E: So what’s the transaction, exactly?
AH: We’re doing a promissory note. We’ve set up Qalaa Holding Restructuring I Ltd. (QHRI) to buy up to 100% of the USD 28 mn worth of debt. Citadel Capital Partners, the vehicle through which Hisham, Karim, and I own our equity in Qalaa, will buy 23.5% of the debt — and we’re opening it up to all other shareholders to participate pro-rata. For example, someone who owns shares equivalent to 0.1% of Qalaa can buy 0.1% of the debt.
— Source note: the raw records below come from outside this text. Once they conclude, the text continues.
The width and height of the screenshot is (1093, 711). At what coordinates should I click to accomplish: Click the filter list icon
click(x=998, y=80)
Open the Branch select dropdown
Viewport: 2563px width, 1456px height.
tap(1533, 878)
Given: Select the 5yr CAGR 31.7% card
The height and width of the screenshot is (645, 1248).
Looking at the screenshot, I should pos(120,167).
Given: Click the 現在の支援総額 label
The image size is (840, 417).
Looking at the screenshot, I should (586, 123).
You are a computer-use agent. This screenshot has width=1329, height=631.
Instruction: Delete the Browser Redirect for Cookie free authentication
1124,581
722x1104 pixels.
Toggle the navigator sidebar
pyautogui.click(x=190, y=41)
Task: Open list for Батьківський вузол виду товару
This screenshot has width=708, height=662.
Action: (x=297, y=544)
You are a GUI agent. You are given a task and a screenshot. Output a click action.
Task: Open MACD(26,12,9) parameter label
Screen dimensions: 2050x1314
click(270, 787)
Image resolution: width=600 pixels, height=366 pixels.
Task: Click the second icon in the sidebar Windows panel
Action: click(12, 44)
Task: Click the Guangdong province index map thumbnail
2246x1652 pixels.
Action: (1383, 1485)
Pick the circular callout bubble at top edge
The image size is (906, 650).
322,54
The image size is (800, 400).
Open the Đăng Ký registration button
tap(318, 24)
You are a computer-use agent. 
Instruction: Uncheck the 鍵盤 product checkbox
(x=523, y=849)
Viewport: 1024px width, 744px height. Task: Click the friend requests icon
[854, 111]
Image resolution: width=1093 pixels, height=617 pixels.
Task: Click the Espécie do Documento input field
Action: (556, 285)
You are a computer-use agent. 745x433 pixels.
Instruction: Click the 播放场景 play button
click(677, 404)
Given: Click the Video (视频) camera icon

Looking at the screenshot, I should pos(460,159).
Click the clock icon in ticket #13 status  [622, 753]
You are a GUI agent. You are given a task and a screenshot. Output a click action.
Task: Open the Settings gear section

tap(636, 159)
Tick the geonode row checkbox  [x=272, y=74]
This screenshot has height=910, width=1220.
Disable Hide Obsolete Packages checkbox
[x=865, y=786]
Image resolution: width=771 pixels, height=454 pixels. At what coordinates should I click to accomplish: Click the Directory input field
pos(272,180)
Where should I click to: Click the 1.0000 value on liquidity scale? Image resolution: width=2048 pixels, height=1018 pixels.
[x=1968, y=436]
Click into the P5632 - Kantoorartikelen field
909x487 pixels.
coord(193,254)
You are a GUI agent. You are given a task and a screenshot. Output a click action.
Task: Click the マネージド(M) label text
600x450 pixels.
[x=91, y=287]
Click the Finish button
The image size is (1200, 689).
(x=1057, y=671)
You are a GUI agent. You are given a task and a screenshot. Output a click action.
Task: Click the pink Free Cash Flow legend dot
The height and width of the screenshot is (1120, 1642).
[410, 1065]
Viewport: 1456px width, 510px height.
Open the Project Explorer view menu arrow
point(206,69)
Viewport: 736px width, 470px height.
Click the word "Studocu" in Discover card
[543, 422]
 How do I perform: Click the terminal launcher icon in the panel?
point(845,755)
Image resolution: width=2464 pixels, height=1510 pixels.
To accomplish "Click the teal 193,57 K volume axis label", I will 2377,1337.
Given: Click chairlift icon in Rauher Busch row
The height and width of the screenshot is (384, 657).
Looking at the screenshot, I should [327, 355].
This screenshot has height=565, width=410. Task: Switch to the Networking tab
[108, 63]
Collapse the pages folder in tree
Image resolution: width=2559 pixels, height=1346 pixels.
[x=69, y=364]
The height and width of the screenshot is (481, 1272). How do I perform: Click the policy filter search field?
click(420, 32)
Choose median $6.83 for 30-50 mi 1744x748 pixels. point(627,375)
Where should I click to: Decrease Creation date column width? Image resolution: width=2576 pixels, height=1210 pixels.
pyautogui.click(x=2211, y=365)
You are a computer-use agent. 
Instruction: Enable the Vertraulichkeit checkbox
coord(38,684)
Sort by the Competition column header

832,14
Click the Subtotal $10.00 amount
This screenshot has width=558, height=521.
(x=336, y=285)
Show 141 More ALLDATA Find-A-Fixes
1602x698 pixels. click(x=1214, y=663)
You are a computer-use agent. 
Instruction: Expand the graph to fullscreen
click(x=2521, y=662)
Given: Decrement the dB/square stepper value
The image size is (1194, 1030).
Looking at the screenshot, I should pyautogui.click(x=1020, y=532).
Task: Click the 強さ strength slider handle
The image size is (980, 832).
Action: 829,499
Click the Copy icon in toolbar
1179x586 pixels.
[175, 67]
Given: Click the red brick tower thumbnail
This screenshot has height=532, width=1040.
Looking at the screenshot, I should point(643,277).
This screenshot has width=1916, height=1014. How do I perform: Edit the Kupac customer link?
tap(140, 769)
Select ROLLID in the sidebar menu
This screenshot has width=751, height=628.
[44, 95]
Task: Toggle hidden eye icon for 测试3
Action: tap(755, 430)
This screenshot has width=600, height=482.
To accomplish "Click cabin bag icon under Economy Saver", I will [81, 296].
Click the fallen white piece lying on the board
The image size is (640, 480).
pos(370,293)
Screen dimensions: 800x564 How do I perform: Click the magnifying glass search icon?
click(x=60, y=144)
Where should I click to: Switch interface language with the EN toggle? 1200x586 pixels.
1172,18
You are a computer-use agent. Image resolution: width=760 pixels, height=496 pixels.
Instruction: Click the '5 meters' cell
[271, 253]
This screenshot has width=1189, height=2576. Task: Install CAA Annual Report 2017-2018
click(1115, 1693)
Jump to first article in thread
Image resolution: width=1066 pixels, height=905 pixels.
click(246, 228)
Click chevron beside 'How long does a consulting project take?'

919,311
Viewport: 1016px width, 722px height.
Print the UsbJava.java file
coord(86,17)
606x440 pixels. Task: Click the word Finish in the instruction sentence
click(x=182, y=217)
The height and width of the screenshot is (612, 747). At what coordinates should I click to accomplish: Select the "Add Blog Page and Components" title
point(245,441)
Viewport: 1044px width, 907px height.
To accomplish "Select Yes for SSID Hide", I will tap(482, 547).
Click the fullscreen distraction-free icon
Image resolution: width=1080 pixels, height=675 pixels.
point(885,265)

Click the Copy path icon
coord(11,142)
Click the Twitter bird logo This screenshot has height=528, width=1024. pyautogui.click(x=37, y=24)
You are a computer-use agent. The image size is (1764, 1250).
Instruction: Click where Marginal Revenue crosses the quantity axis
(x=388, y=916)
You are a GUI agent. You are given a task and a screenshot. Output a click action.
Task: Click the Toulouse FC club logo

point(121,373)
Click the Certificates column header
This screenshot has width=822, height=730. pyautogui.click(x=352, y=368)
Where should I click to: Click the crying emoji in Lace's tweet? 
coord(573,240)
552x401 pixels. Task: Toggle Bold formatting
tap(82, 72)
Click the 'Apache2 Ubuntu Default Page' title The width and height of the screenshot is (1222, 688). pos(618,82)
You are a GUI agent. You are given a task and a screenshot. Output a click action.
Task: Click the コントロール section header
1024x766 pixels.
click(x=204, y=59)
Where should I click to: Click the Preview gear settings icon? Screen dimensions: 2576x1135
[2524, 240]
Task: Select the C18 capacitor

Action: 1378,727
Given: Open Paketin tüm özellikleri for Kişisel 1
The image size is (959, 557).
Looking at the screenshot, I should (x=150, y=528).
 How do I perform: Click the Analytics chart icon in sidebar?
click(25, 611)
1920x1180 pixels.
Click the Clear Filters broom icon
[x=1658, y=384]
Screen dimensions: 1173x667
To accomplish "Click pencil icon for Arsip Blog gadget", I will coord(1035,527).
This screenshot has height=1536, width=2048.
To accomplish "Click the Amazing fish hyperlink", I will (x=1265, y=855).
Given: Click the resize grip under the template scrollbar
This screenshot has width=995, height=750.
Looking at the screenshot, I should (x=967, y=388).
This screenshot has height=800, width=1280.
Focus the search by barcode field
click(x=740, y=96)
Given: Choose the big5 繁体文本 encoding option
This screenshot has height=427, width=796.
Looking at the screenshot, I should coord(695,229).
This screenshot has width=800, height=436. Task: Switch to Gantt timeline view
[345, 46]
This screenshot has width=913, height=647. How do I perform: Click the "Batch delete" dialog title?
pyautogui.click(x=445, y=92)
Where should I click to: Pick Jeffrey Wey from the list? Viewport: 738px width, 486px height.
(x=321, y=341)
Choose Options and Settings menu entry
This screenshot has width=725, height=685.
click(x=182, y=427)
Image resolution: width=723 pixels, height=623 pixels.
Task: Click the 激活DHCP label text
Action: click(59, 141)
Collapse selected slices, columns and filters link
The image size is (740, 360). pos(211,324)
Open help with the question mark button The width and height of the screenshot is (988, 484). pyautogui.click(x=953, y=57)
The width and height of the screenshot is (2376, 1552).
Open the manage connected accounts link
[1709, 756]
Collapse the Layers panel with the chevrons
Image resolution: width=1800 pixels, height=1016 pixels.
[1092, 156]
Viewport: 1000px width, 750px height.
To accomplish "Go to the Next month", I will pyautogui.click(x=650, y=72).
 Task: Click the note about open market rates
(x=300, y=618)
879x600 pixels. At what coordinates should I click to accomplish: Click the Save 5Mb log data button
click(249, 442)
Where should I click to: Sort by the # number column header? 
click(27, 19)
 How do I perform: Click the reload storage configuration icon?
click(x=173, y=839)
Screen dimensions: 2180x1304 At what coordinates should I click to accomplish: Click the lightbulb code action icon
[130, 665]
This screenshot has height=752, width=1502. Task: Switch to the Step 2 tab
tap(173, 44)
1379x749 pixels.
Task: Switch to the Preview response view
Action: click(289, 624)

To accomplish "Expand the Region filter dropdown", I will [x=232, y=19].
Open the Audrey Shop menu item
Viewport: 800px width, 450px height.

Shareholders as of 27 May will then swap their debt for equity in Qalaa. And at the request of the Financial Regulatory Authority, we’re also extending that eligibility to people who sold Qalaa shares on 7-9 May. The swap will take place through a capital increase at EGP 5 per share once that’s approved by the general assembly scheduled for 30 May.
E: What if you don’t hit 100% coverage on the debt sale?
AH: Citadel Capital Partners will cover any portion that’s left on the table.
E: QHRI is a British Virgin Islands company. Why are you using an offshore special-purpose vehicle (SPV) to do the transaction? And what’s with the requirement that it be paid into a Mashreq Bank account in Dubai?
AH: First, we need to be able to give the two banks their money offshore — they don’t want it in Egyptian accounts, they want it fully repatriated. And secondly, can you imagine the KYC [know your client] nightmare associated with dealing with 10k shareholders if you’re a bank? The cleanest, simplest solution was for Citadel Capital Partners to set up an offshore vehicle to get this done — we’re all KYC’ed and it’s a much simpler transaction for us to buy the debt.
Second, banks in Egypt today will be reluctant to take the responsibility of having USD in their accounts and then transferring USD 28 mn abroad.
I know that’s not a very nice feature of the transaction, I do. But it is what it is: When it’s time to press the button and repay the banks, we need to know the money will move. I expect you’ll see a process of consolidation between now and 27 May, where shareholders who have the ability to pay USD offshore for the debt transaction will buy shares in Egypt in EGP from others who don’t have that ability.
E: So you’re not taking Qalaa’s ownership offshore?
AH: No, of course not. We made this very clear in our first disclosure. QHRI will convert the debt into EGP and assign it to each shareholder so they can subscribe to an EGP-denominated capital increase on the Egyptian Exchange. QHRI will be dissolved after this transaction.
E: What does your balance sheet look like after this transaction?
AH: Much, much stronger, I’ll say that. Total debt on the balance sheet will decline by about USD 1.1 bn this year as a combined result of this transaction, of USD 500 mn in ERC cash repayments, and other transactions that were disclosed recently. It could free up some USD 88 mn in interest expenses — money that falls straight to the bottom line. After this restructuring, Qalaa Holdings will be essentially without debt.
And we’re doing the capital increase at EGP 5 when the share price is at EGP 2.60, so this is value accretive to all shareholders. The net asset value of Qalaa Holding post this transaction will be a number of times higher than the current share price. That’s the real story here.
E: What’s next for Qalaa after this transaction?
AH: Nothing much changes, we’ll just be executing from a much stronger position. We’re still building export champions. We’re driving growth through small, incremental investments in subsidiaries. And we’re particularly interested in a handful of medium-sized, export-oriented, and predominantly green investments with high local value-added components — all of these will be executed at the subsidiary level.